It was a move that surprised absolutely no one — except Sam Solovey. On last night's Apprentice, Donald Trump finally canned Sam. From Day 1, the 27-year-old Internet entrepreneur from Chevy Chase, Md., created static with his teammates. But if you think the experience has humbled him, think again.

TV Guide Online: Why was it such a struggle for you to stay on the show?
Sam Solovey:
I have a strong personality. I have a lot of big ideas. I was thinking out of the box, which I do in business, and it's been successful for me. And it didn't work in this environment. I may have been a threat. A lot of people in the working world think one-dimensionally, and I don't, and that often throws people off.

TVGO: Do you think trying to sell a cup of lemonade for $1,000 hurt you?
Solovey:
I was actually very close to getting that sale. I'd be willing to go back to those people today and present them with the same offer, and I think they would take it.

TVGO: What about when you fell asleep working at the table and curled up on the floor?
Solovey:
At the table, I didn't realize I had dozed off. But I was not asleep on the floor. I felt awful because my team members ate all the lunch. I hadn't eaten for 36 hours.

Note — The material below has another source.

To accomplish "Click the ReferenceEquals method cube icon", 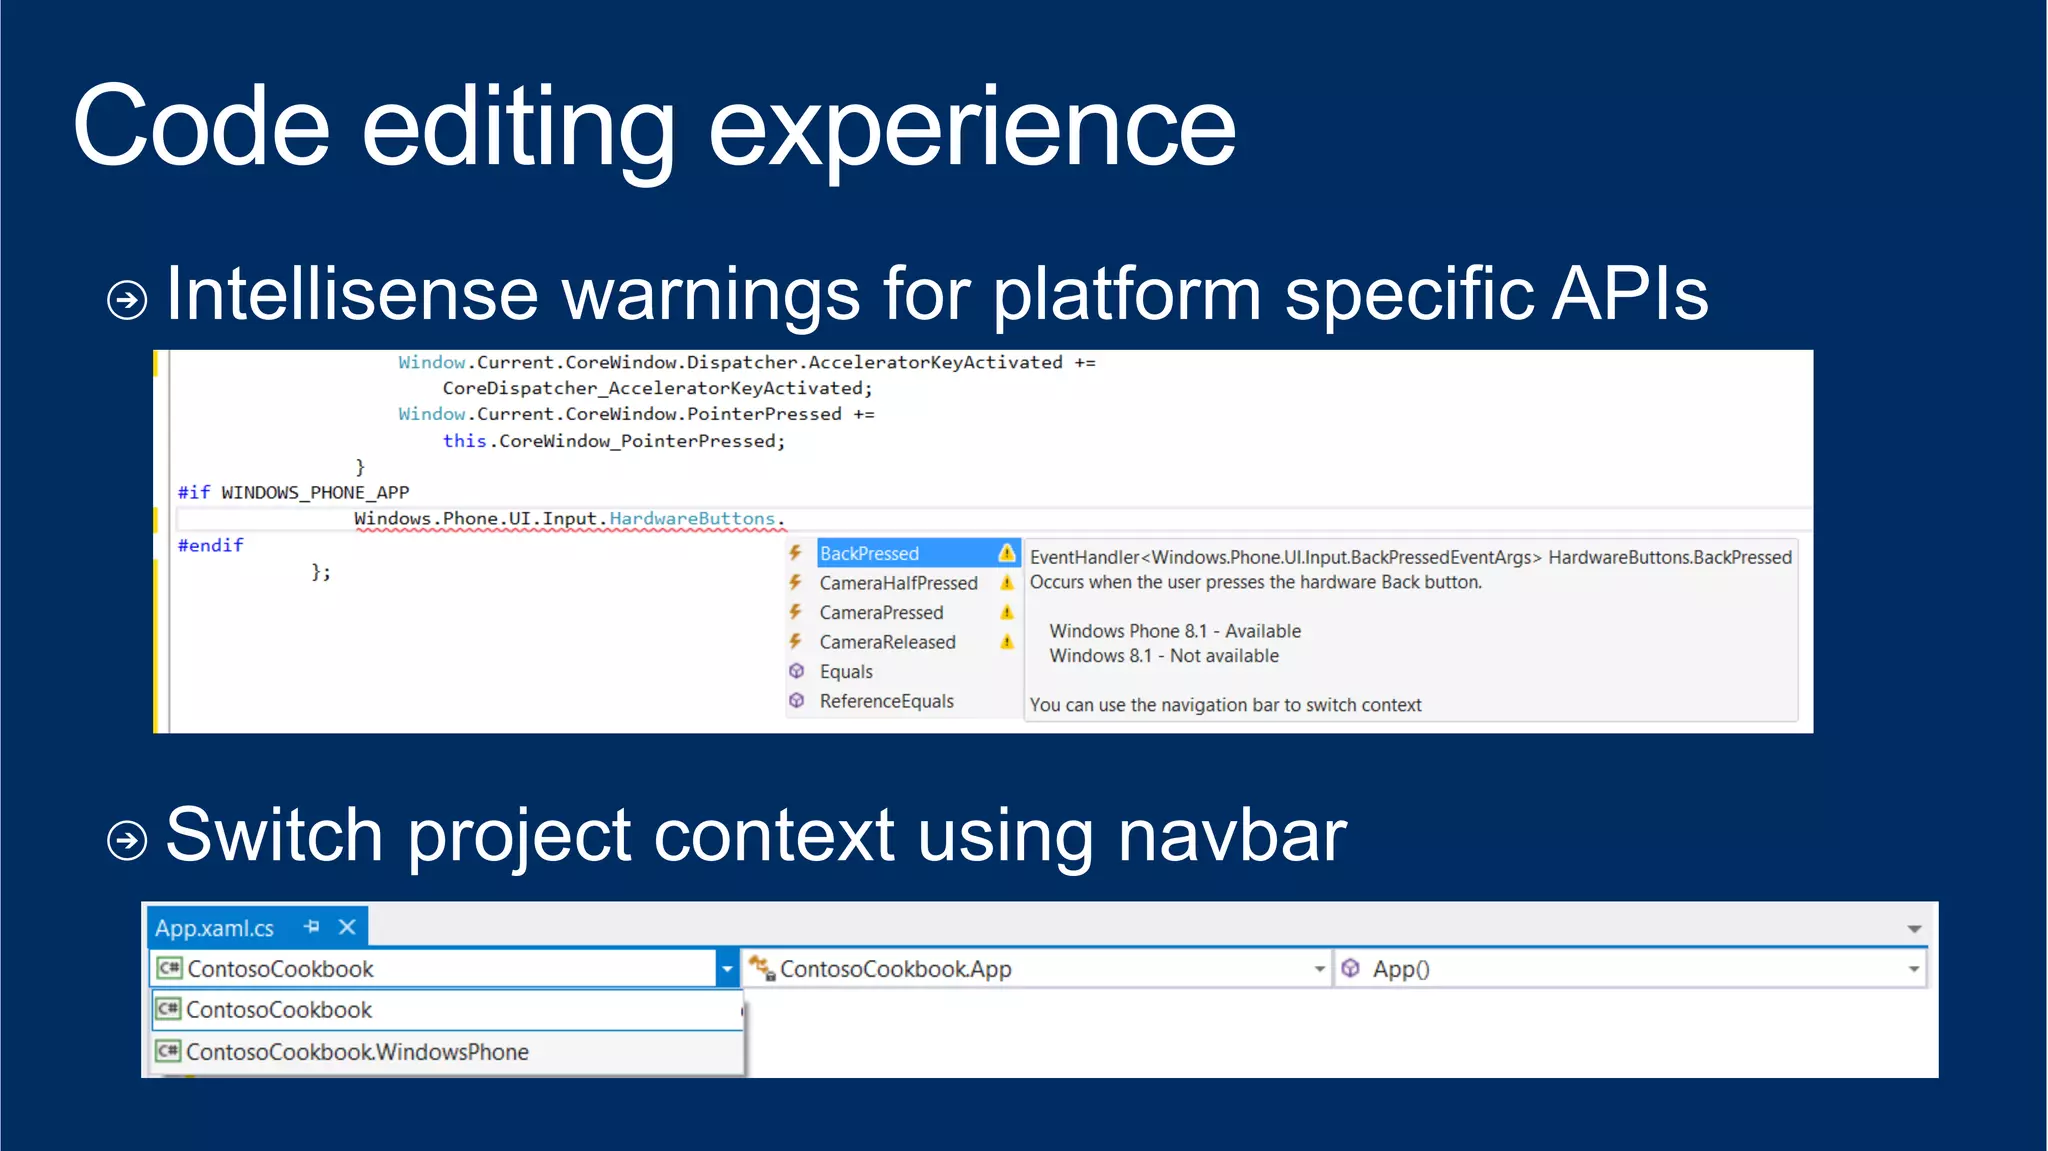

TVGO: How long did you wait for someone to come greet you at the door after you returned from your second trip to the chopping block?
Solovey:
About an hour and 45 minutes. Kristi finally came along and said "Where's Sam?" I was curious to know how long it would take for someone to recognize that I was there. It was an experiment in finding out how self-consumed the other contestants were.

TVGO: Was Trump correct when he said everyone on your team hated you?
Solovey:
I don't think everyone disliked me. My teammates were very uncomfortable with my style. That's a style that has worked for me. I rocked the traditional boat, and I'll keep on rocking the boat.

TVGO: Why do you think the women are doing so much better than the men?
Solovey:
Smart, attractive women have an edge over men in a lot of cases. I'm just waiting for a female [U.S.] president and more women to be executives of companies. Because once they get there, men are going to be in big trouble. But women have their shortcomings, too. They're very catty.

TVGO: What's next for you?
Solovey:
I would love to have a TV talk show like Dr. Phil or Ellen DeGeneres. But I have no delusions of grandeur. It's 11 minutes and counting for me on the 15-minutes-of-fame scale.